El 66% de las víctimas se concentró en diez departamentos, se lee en el comunicado de la JEP que resume la primera fase de la investigación del caso 03: “Muertes ilegítimamente presentadas como bajas en combate por agentes del Estado”. Aunque el inicio de la práctica podría situarse en los años ochenta, en el contexto de la guerra contrainsurgente, el 78% de los crímenes ocurrió entre 2002 y 2008, durante el gobierno de Álvaro Uribe, cuya bandera, la política de Seguridad Democrática, se propuso combatir la amenaza de grupos armados ilegales. El tema ha sido documentado por la prensa, la academia y varios organismos de derechos humanos; probablemente, su cara más visible sea la de Mafapo, las madres de Soacha, como fueron conocidas al comienzo.
Luz Edilia Palacio, una de ellas, emprende un monólogo largo, doloroso.
El 23 agosto de 2008, su hijo de 22 años, Jader Andrés Palacio, que vivía con ella en una zona humilde asentada en un cerro de Soacha, trabajador desde chico, un muchacho que colaboraba con los gastos de la casa, próximo a ser padre, desapareció.
—Mi hijo llevaba dos días desaparecido y la señora Idalí [una vecina que también hace parte de Mafapo] me llamó para decirme que se habían llevado a unos muchachos de Soacha, que había una cantidad de muertos y que dentro de esos muertos varios no cargaban los documentos. Me asusté mucho y le dije: ¿cómo así?, yo tengo la cédula de mi hijo aquí en la casa, no me diga eso, que Andrés también está embolatado.
Cuando terminó esa llamada, sonó el teléfono. Era su otro hijo, el menor de los cinco.

■ **Datos disponibles**:
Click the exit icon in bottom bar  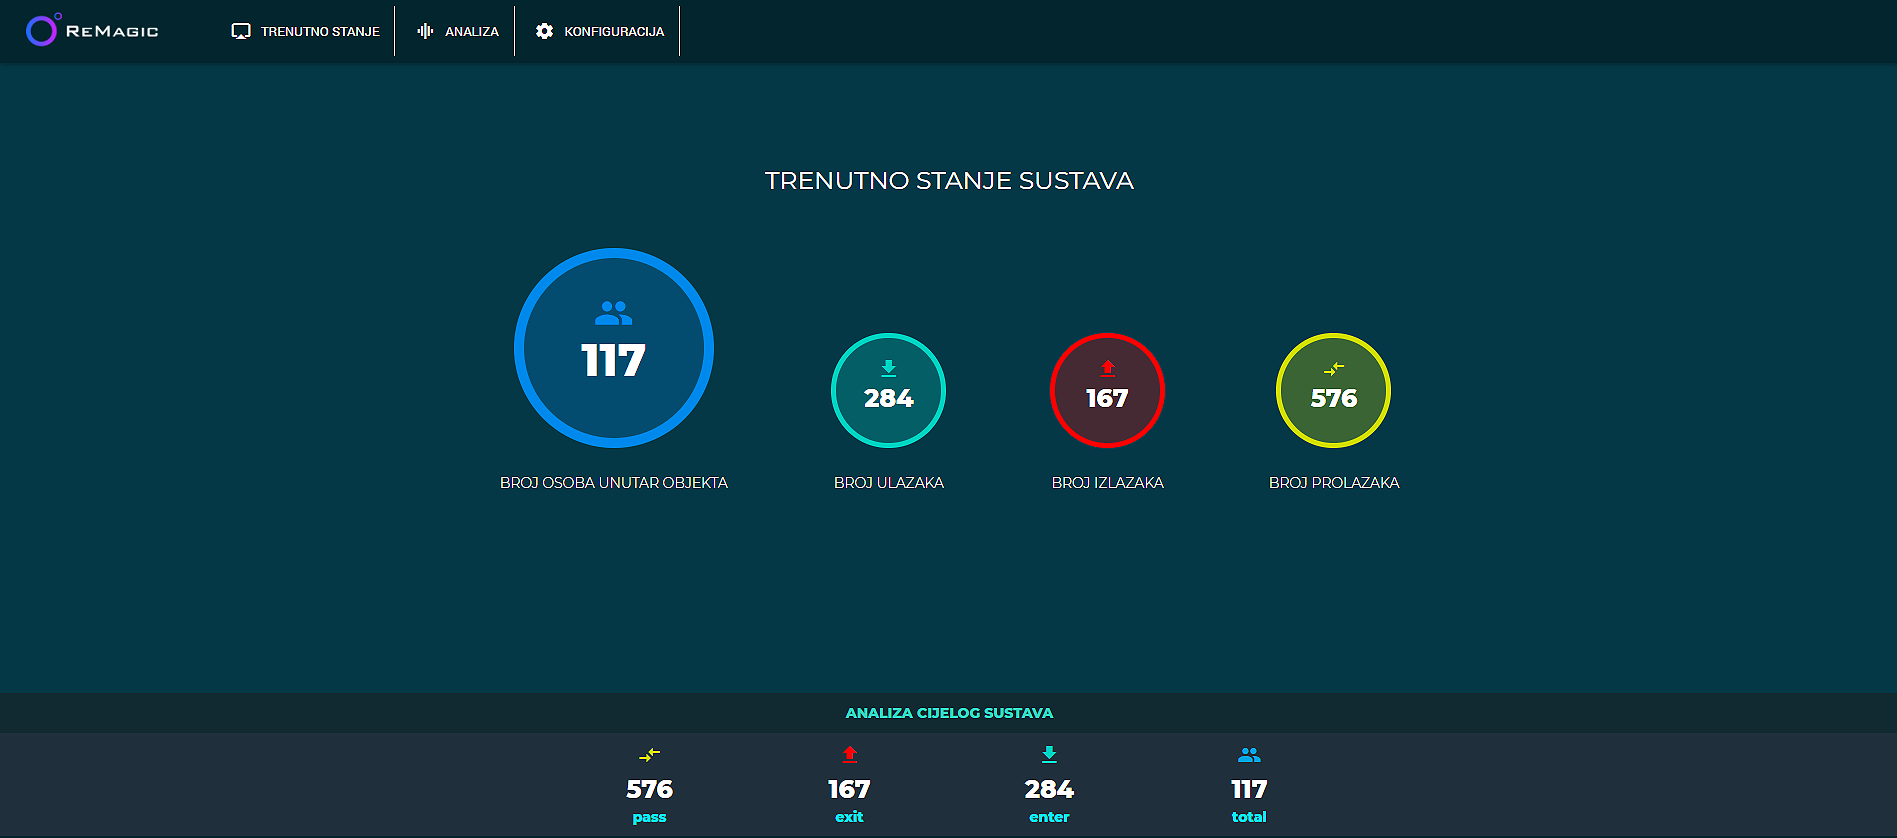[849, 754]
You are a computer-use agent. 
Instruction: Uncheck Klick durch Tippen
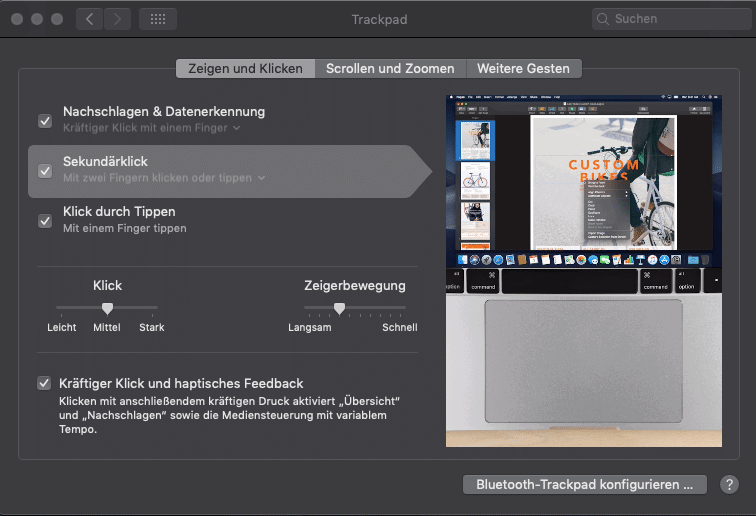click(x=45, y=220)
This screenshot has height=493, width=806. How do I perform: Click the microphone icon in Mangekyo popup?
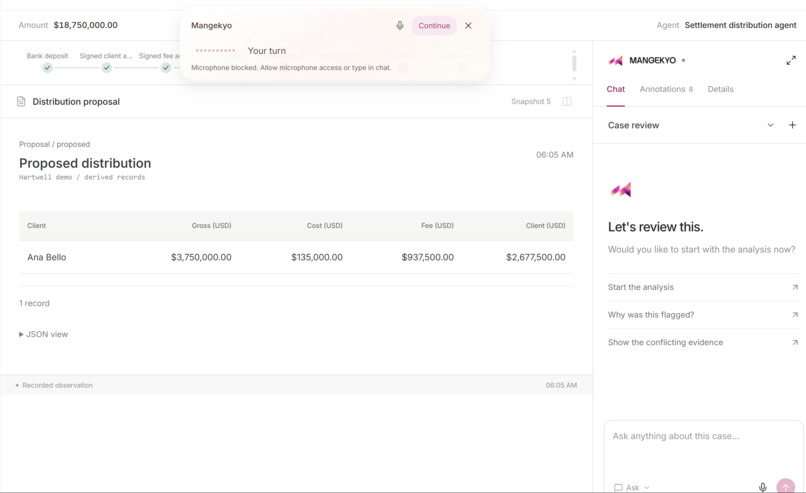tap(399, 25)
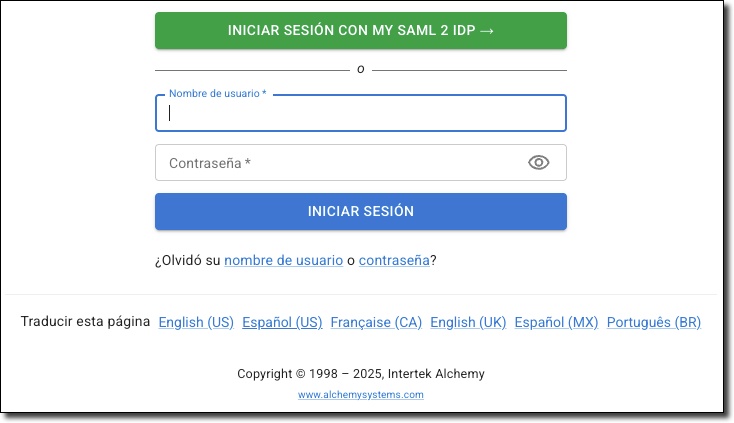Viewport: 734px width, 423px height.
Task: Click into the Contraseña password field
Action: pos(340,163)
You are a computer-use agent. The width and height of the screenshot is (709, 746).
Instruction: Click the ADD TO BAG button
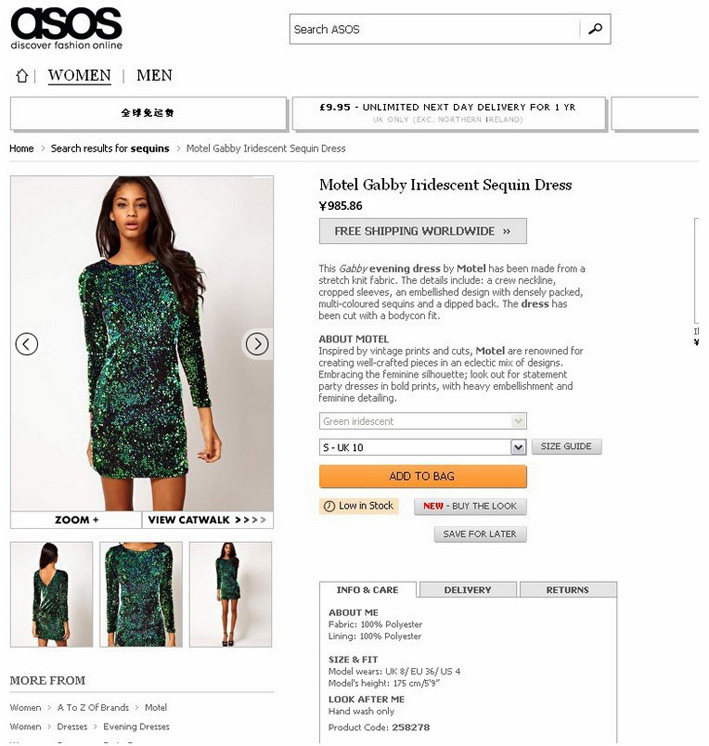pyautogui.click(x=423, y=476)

■ **Lo que se pide**: Resume en dos oraciones el texto sobre las madres de Soacha.

■ **Solución del problema**: Según la JEP, el 66% de las víctimas de muertes ilegítimamente presentadas como bajas en combate por agentes del Estado se concentró en diez departamentos, y el 78% de esos crímenes ocurrió entre 2002 y 2008, durante el gobierno de Álvaro Uribe. Luz Edilia Palacio, una de las madres de Soacha, cuenta que su hijo Jader Andrés desapareció el 23 de agosto de 2008 y que, dos días después, una vecina le avisó que se habían llevado a unos muchachos de Soacha y que había muchos muertos, varios de ellos sin documentos.